Hi Christian,
As I didn’t find a well-documented reference to MultipleInputStreamOperator,
let me sketch it (it’s Scala code, easy enough to be transformed to Java):
* Implements 4 inputs , the second is a broadcast stream
* ACHEP, CEIEP, V1EP, AMAP are typedef of the respective input types
//implement the operator
class YourEnrichmentOperator(params: StreamOperatorParameters[O])
//specify number of inputs (4)
extends AbstractStreamOperatorV2[O](params, 4)
with MultipleInputStreamOperator[O]
with Triggerable[K, VoidNamespace]
{
@transient var collector: TimestampedCollector[O] = null
@transient var internalTimerService: InternalTimerService[VoidNamespace] =
null
override def open(): Unit = {
super.open()
require(configuration != null, "Missing configuration")

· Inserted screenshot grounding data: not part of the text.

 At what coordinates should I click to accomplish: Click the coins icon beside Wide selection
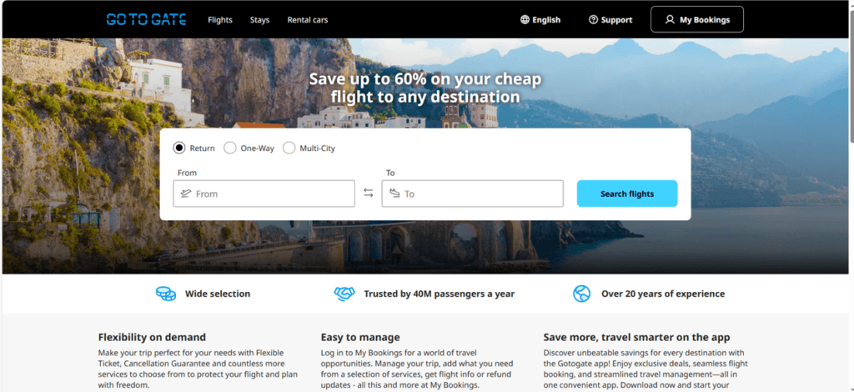166,294
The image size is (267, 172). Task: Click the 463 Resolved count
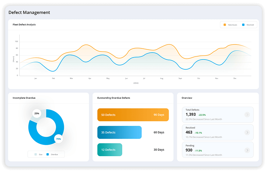189,132
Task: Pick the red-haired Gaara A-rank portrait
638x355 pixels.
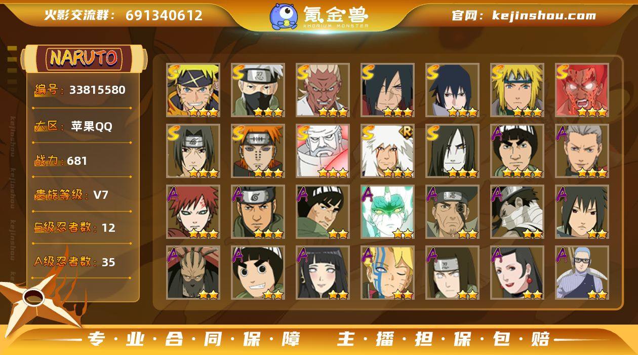Action: [193, 212]
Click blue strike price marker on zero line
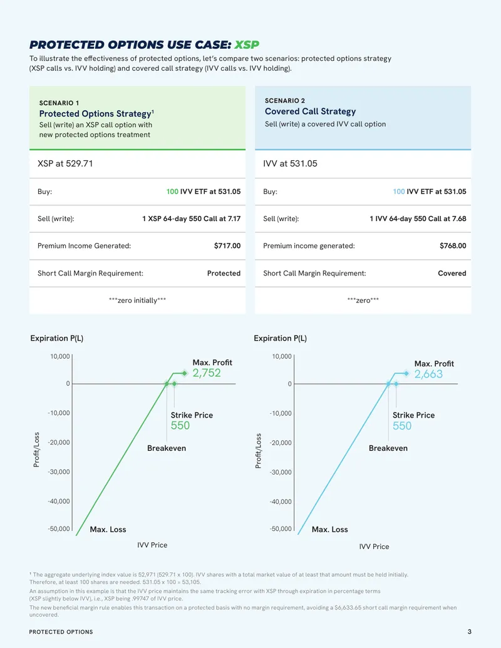The width and height of the screenshot is (501, 648). (x=396, y=384)
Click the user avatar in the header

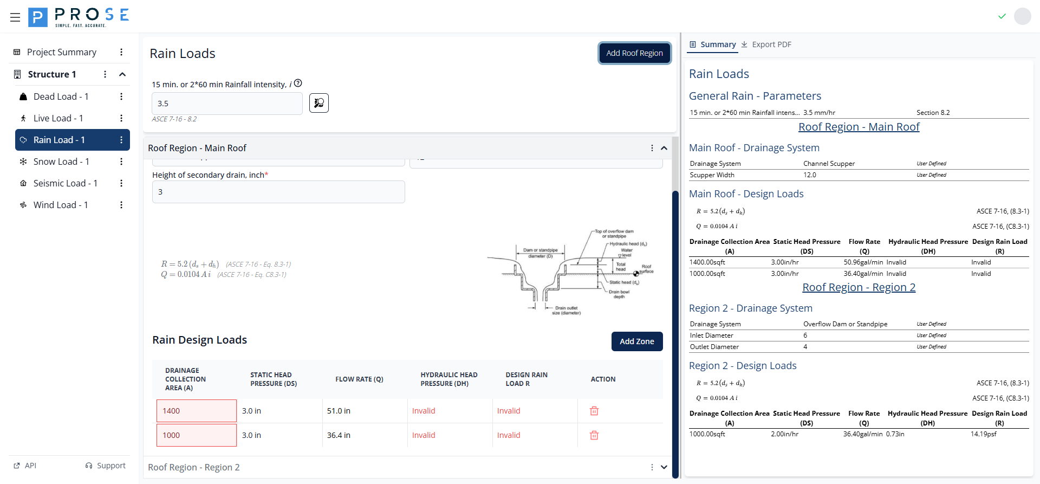(1022, 16)
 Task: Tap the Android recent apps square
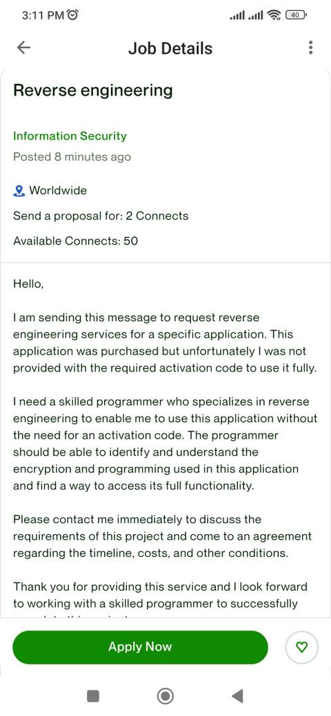pyautogui.click(x=93, y=696)
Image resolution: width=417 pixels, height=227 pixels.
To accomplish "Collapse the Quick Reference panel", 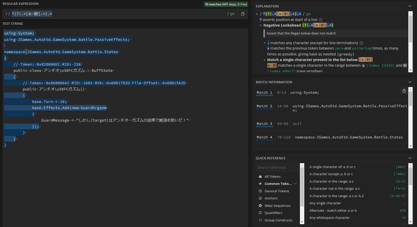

//setup collector and timer services (modelled after other operators)
collector = new TimestampedCollector[O](output)
internalTimerService = getInternalTimerService(
"user-timers",
VoidNamespaceSerializer.INSTANCE,
this
)
}
//implement each input
val input1achep =
new AbstractInput[ACHEP, O](this, 1) {
override def processElement(element: StreamRecord[ACHEP]): Unit = {
val achep: ACHEP = element.getValue
val et = element.getTimestamp
val key = getCurrentKey.asInstanceOf[K]
collector.setAbsoluteTimestamp(et)
...
}
}
val input2ceiep =
new AbstractInput[CEIEP, O](this, 2) {
...
}
val input3v1ep =
new AbstractInput[V1EP, O](this, 3) {
...
}
val input4amap =
new AbstractInput[AMAP, O](this, 4) {
...
}
//implement getInputs(...) with all configured inputs
override def getInputs: util.List[Input[_]] =
util.List.of[Input[_]](input1achep, input2ceiep, input3v1ep, input4amap)
}
//implement the operator factory
class YourEnrichmentOperatorFactory
extends AbstractStreamOperatorFactory[O]{
override def createStreamOperator[T <: StreamOperator[O]](parameters:
StreamOperatorParameters[O]): T = {
val operator = new YourEnrichmentOperator(parameters)
operator.asInstanceOf[T]
}
override def getStreamOperatorClass(classLoader: ClassLoader): Class[_ <:
StreamOperator[_]] = {
YourEnrichmentOperator.getClass.asInstanceOf[Class[StreamOperator[_]]]
}
}
//implement job setup
...
def setupJobFromInputs(achep: DataStream[ACHEP],
ceiep: DataStream[CEIEP],
v1ep: DataStream[V1EP],
amap: DataStream[AMAP]) = {
val par = your.parallelism
val factory = new YourEnrichmentOperatorFactory
val yourEnrichmentTransformation =
new KeyedMultipleInputTransformation[O](
"yourEnrichment",
factory,
oTI,
par,
kTI
)
val achepKS = new KeySelector[ACHEP, K] {
override def getKey(value: ACHEP): K = value.yourId
}
yourEnrichmentTransformation.addInput(
achep.javaStream
.getTransformation(),
achepKS
)
yourEnrichmentTransformation.addInput(
ceiep.broadcast.javaStream.getTransformation,
null
)
val v1epKS = new KeySelector[V1EP, K] {
override def getKey(value: V1EP): K = value.cardHolderId
}
yourEnrichmentTransformation.addInput(
v1ep
.javaStream
.getTransformation(),
v1epKS
)
val amapKS = new KeySelector[AMAP, K] {
override def getKey(value: AMAP): K = value.yourId
}
yourEnrichmentTransformation.addInput(
amap
.javaStream
.getTransformation(),
amapKS
)
val yourEnrichedStream =
new DataStream[O](
new MultipleConnectedStreams(env.getJavaEnv)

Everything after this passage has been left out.